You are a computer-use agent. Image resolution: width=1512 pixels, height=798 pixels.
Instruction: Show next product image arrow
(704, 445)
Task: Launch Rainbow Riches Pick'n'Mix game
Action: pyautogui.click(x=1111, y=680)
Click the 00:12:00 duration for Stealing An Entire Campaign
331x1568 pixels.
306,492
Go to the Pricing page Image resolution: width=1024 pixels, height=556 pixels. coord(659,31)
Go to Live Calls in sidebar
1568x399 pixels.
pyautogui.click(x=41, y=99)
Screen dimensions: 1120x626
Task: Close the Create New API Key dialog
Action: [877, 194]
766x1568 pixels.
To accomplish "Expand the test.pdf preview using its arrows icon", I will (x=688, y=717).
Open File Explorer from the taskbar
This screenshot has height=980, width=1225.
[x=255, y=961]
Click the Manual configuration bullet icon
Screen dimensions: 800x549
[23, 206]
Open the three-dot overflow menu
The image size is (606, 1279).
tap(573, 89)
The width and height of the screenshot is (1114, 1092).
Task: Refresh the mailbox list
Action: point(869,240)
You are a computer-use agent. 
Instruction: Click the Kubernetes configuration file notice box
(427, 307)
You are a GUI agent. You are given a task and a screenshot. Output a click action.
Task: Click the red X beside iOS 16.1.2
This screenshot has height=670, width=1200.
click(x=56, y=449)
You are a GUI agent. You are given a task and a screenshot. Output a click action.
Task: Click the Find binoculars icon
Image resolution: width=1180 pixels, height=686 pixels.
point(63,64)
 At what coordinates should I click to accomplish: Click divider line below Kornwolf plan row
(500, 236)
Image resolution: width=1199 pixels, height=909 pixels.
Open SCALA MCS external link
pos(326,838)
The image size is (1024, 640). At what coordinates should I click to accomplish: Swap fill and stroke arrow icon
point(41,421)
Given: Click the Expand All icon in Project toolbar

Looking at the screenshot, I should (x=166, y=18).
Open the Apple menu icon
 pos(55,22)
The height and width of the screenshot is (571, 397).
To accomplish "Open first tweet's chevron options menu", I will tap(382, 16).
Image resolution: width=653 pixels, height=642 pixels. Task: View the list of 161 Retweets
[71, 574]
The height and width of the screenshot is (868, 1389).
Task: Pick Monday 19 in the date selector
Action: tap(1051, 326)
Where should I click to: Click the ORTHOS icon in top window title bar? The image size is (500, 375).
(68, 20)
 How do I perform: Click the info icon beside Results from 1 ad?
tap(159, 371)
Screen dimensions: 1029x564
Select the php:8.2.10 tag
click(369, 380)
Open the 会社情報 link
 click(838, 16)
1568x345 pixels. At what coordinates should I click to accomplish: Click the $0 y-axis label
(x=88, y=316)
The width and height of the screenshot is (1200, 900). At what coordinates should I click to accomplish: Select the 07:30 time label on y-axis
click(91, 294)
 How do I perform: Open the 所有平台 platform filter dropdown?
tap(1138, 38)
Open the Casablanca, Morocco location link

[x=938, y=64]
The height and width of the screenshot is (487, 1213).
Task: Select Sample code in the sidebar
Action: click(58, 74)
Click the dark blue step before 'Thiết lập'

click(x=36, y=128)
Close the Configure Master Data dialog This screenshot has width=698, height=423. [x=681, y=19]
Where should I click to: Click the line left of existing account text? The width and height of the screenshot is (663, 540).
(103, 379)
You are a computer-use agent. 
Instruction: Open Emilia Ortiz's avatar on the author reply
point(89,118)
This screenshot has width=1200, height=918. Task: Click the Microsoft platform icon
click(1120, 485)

※ ※ ※

WHAT THE TASK ASKS -
Copy every line in the records above that contains the word "will".

SOLUTION TO THE EXERCISE -
To accomplish "Expand the test.pdf preview using its arrows icon", I will (x=688, y=717).
To accomplish "Open first tweet's chevron options menu", I will tap(382, 16).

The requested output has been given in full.